**SELECTED TEXT:**
Advertisement

Lakers’ Road to Glory Filled With Potholes

Share

Somewhere along the road to greatness the Lakers took the wrong turn.

At this point they’d look more in character driving the family car in “Vacation” than handling the rig in “Road Warrior.”

They’re 3-5 in road games in these playoffs after falling to the Minnesota Timberwolves on Saturday at the Target Center, by a 98-96 score that wasn’t even close to being that close.

That’s coming off a regular season in which they went 22-19 on the road, the most road losses of any team still in the playoffs. (They were 8-6 in road games when the Fantastic Four played.)

Advertisement

This all comes into play because the Lakers are not yet, ahem, home free.

Soon, be it a how-did-this-happen Game 7 back here or in the NBA Finals, the Lakers will have to become a good road team if they want to win a championship.

If the Lakers can’t handle their duties in Game 6 in Los Angeles, they’ll try to win Game 7 on the road, a feat that historically has proven too much for eight out of 10 NBA teams.

If the Lakers advance and play the Indiana Pacers in the Finals, the Pacers will have home court in the 2-3-2 format series. Since the home team has never swept the middle three games, that presumes the Lakers would have to get two games in Indiana to win it.

**DATA EXTRACT:**
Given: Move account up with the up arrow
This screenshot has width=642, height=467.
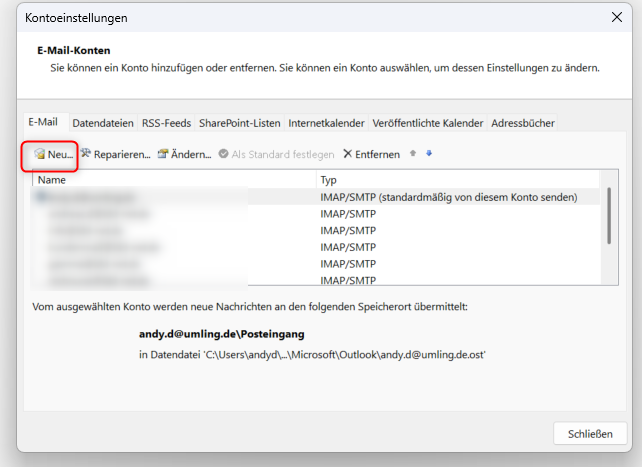Looking at the screenshot, I should (x=413, y=154).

**WHAT IS EXPECTED:**
Retype the whole article about the Lakers' road struggles, word for word.

**FINAL ANSWER:**
Advertisement

Lakers’ Road to Glory Filled With Potholes

Share

Somewhere along the road to greatness the Lakers took the wrong turn.

At this point they’d look more in character driving the family car in “Vacation” than handling the rig in “Road Warrior.”

They’re 3-5 in road games in these playoffs after falling to the Minnesota Timberwolves on Saturday at the Target Center, by a 98-96 score that wasn’t even close to being that close.

That’s coming off a regular season in which they went 22-19 on the road, the most road losses of any team still in the playoffs. (They were 8-6 in road games when the Fantastic Four played.)

Advertisement

This all comes into play because the Lakers are not yet, ahem, home free.

Soon, be it a how-did-this-happen Game 7 back here or in the NBA Finals, the Lakers will have to become a good road team if they want to win a championship.

If the Lakers can’t handle their duties in Game 6 in Los Angeles, they’ll try to win Game 7 on the road, a feat that historically has proven too much for eight out of 10 NBA teams.

If the Lakers advance and play the Indiana Pacers in the Finals, the Pacers will have home court in the 2-3-2 format series. Since the home team has never swept the middle three games, that presumes the Lakers would have to get two games in Indiana to win it.